Neves has been telling this version since. It was only after a scratched, badly lighted print from the official patrol-judge footage had been turned into slow-motion, frozen-frame images that made it a modern-day instant replay that Neves was able to see what had really happened. The film shows that Fannikins broke well, but as the field moved into the first turn Neves was fifth, behind four horses stretched from the rail almost to the middle of the track. The outside horse of the three front runners broke a leg and stumbled into the horse next to him. Then, in a falling-domino sequence, the other two lead horses were hit and all four went down.

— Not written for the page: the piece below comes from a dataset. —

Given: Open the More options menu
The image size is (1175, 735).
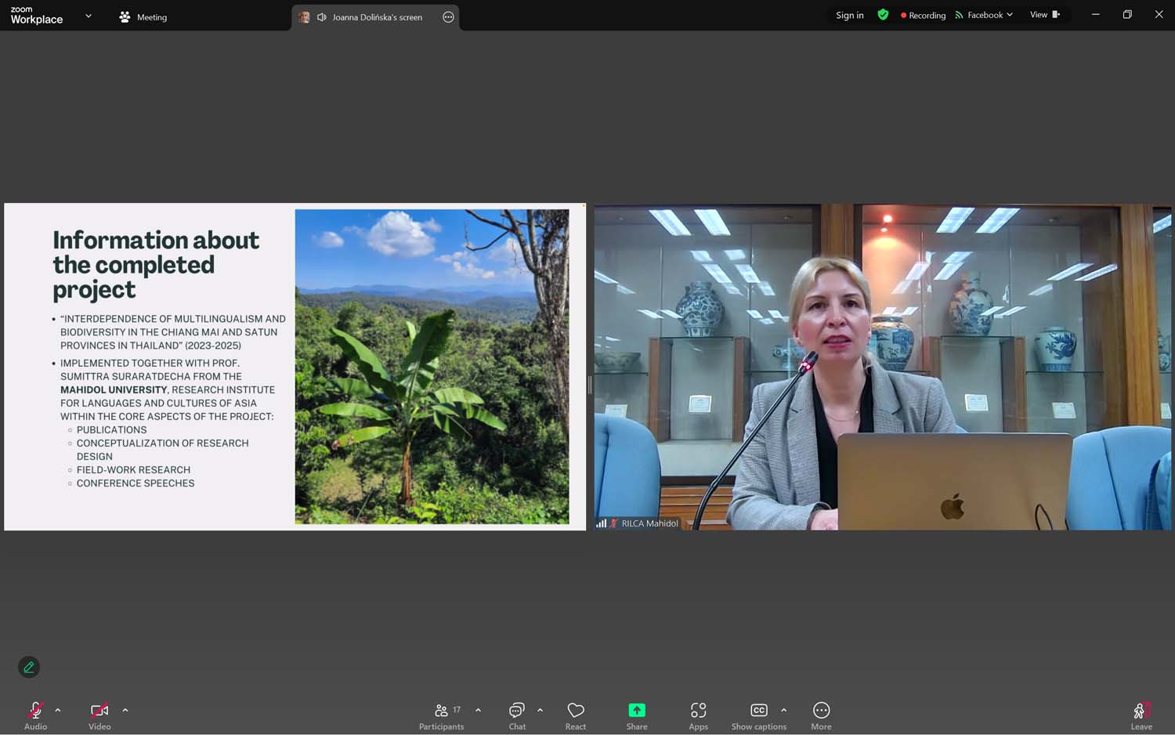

Jockeys were flying through the air as Neves, a few lengths behind, tried to pull outside to avoid the melee. The sudden move by Neves caused Fannikins to balk and Neves went flying forward several yards ahead of the pileup. He was stunned, lying face downward in the dirt. Fannikins' momentum carried him forward, also. He rolled twice and came to rest directly atop Neves.

The whole sequence took three seconds—72 frames of stop-action slow-motion film. Looking at it, Neves shouted, "My horse didn't trip! I never hit the rail! And no horses went over me! I was thrown clear and that damned horse rolled right on top of me."

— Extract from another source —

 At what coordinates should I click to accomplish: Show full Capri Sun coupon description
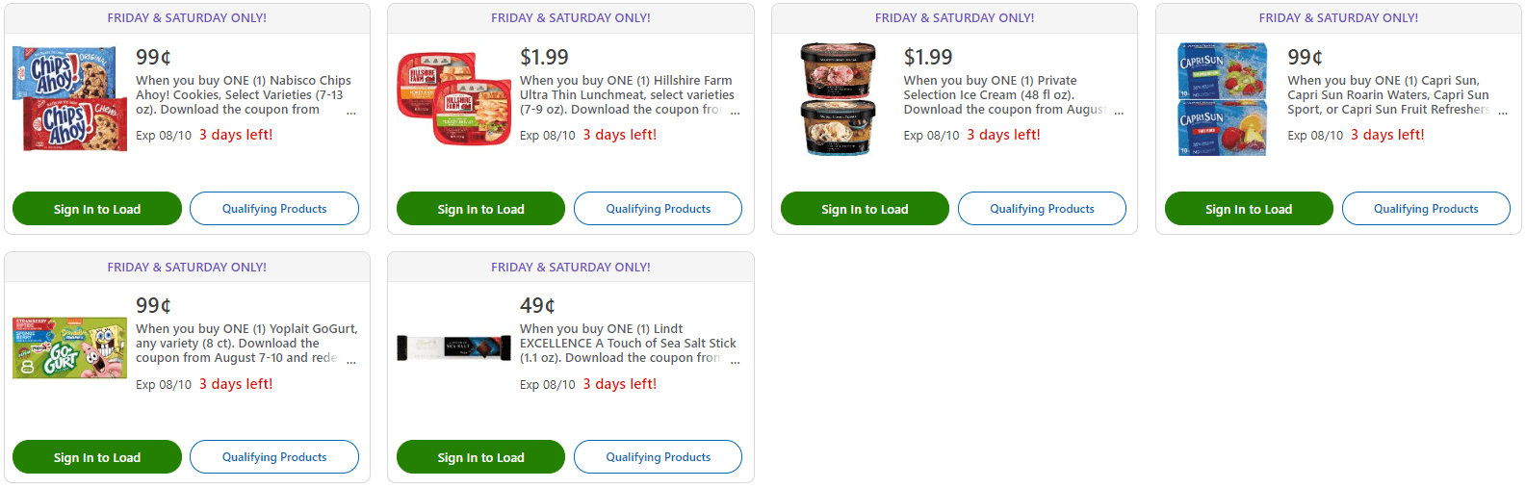(x=1503, y=112)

This first half of Neves' story may have been new to him, but it is the dull part. And about the rest he is not confused. After the doctors pronounced him dead Neves was taken to nearby Mills Memorial Hospital, where he was placed on a slab in the "cold" room while death certification papers were filled out preparatory to his being sent to the morgue. About half an hour had elapsed since he had been pronounced dead, and he was stretched out in total darkness when, as he recalls all too vividly, "I leaped up and I couldn't sec anything. I began feeling my way around the room—then I started screaming. No one heard me. Finally I found the door and ran. When I got to the street, I hailed a cab and told the driver to take me to the racetrack. He must have thought I was crazy, standing there in my boots and a sheet."

When Neves and his sheet got to the track there were still several thousand fans milling around discussing the tragedy. Unnerved, Neves began to run, and several people started chasing him. Finally a couple of jockeys caught him and took him to the track's first-aid station, where he was examined again. This time the doctors could find nothing wrong, except for some bruises and a slight case of shock.

The next day Neves was back at work. The headline of a yellowed San Francisco Chronicle' clipping that is framed on the wall of the Talk o' the Town reads:

RALPH NEVES—
DIED BUT LIVES
TO RIDE AND WIN.

Win? Neves finished as the top rider of the Bay Meadows meet after all, richer by $500, a watch—and his skin.